Friday 2 November 2007

The Saffron Kitchen

Hmmm. It took me far longer to read this short novel (257 pages) than it should have - a bad sign.
It's a good story - another mother and daughter drama, like William Boyd's Restless (with which this compares very unfavourably indeed).
Having been forcibly expelled from her home by her father, an Iranian woman attempts a happy sort of a life in London with, eventually, her English husband and their daughter. But, in middle age, after a crisis (which is unsatisfactorily explained), she is drawn inexorably back to her bleak, primitive village in the mountains, abandoning husband and daughter. Wanting to restore her family, and to know more about what has driven her mother to leave, the daughter follows her mother to Iran.

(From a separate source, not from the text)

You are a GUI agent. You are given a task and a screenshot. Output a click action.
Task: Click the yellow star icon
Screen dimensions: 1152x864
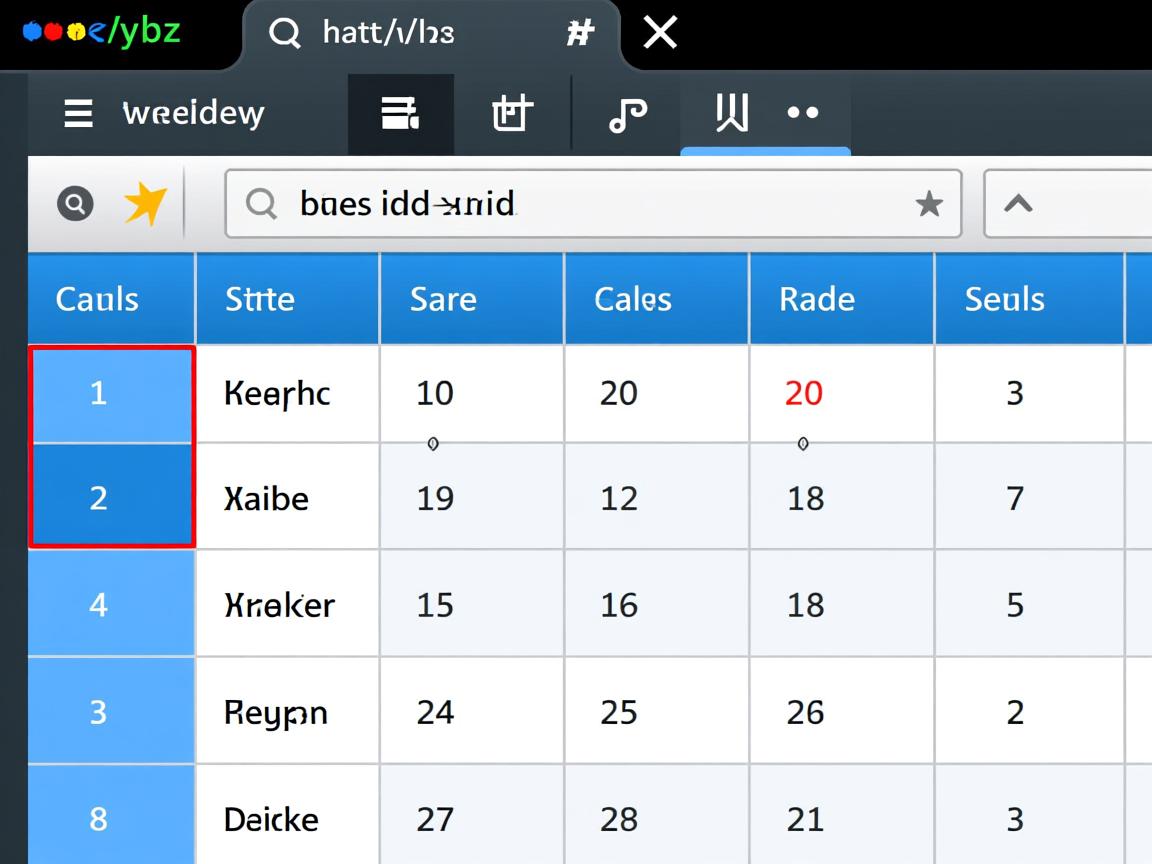click(x=145, y=204)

There's a love story, plenty of tension as we get some inclination of the mother's trying to reconcile her middle-eastern-ness with her middle-class English life, and some quite finely-drawn images of England and Iran.
But, you know, it just didn't do it for me. Which is a shame, because as an English-born Australian now living in the US, I'm a sucker for tales of displaced people.
Events that were actually milestones in the characters' lives were too quickly dealt with - in fact, there were problems with the pacing of the whole thing. It badly needed tempo changes.
While I did like the daughter, I'm confused about my attitude towards the mother, an immensely unlikable character whose failings, you feel, the author really intends you to understand and forgive.

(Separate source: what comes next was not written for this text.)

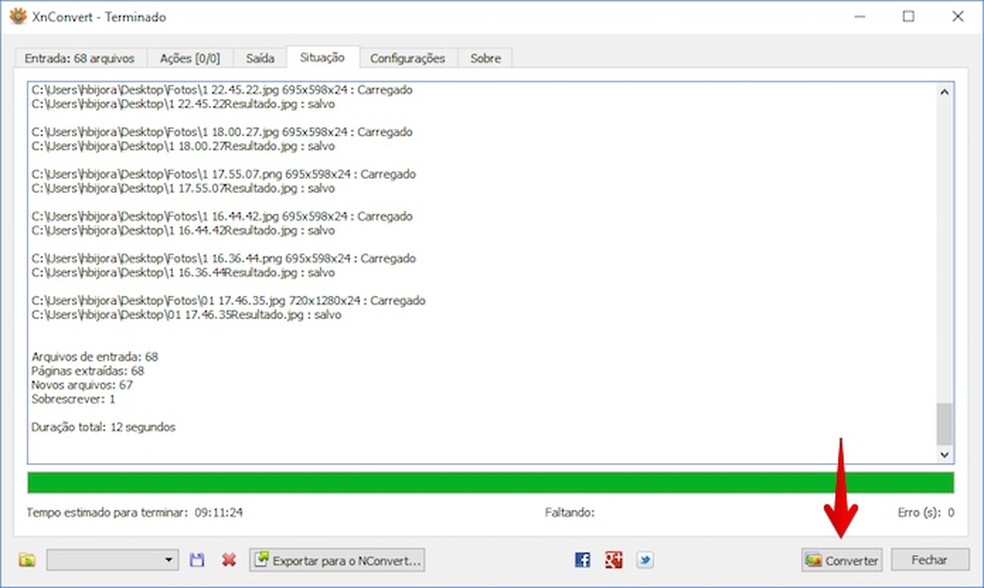Share XnConvert on Facebook

tap(581, 560)
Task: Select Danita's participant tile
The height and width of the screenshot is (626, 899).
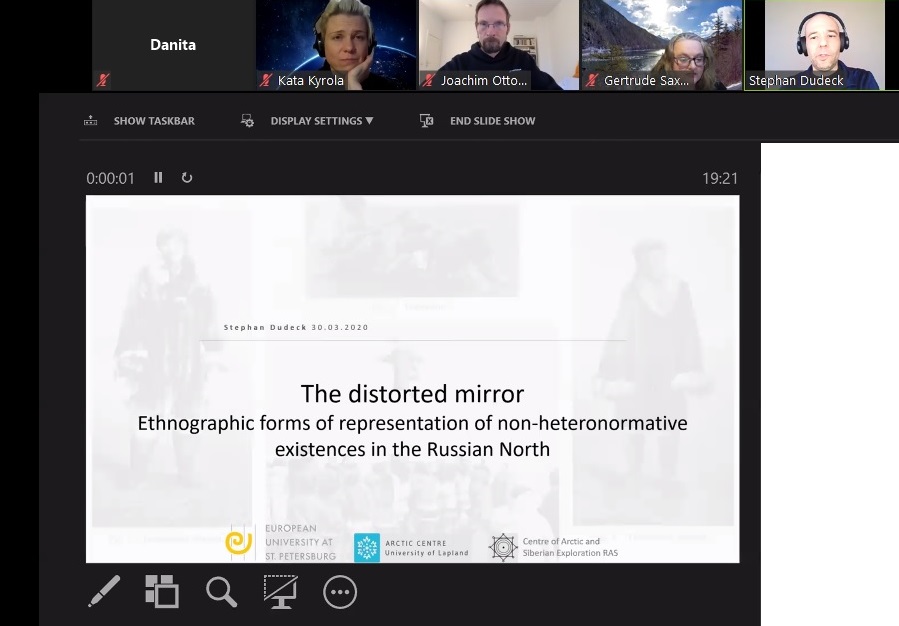Action: (x=173, y=45)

And it irritated the bejaysus out of me that all the Iranian characters talked in language so overly lyrical and loaded with lesson, wisdom and intensity that it was almost biblical. In fact, much of the writing was awkward and uncomfortable, with oddities that jarred, like:
"Her face was full of anxiety and oily sweat."
"She returned his gaze as she always had, unblinking, each in their own stillness, as the children filed in."
"The shouts came from Bijan Ku'cheek, who clung to a hole in the wall as a stout woman tried to drag him towards the truck." (How can you cling to a hole?)
"Mashhad isn't how it was. It has no community anymore. they're even building an Underground. I think a way of life ends when people must travel in the dark, beneath the trees and the sky, to go about their day." (Groan.)
Enough said - on to better things.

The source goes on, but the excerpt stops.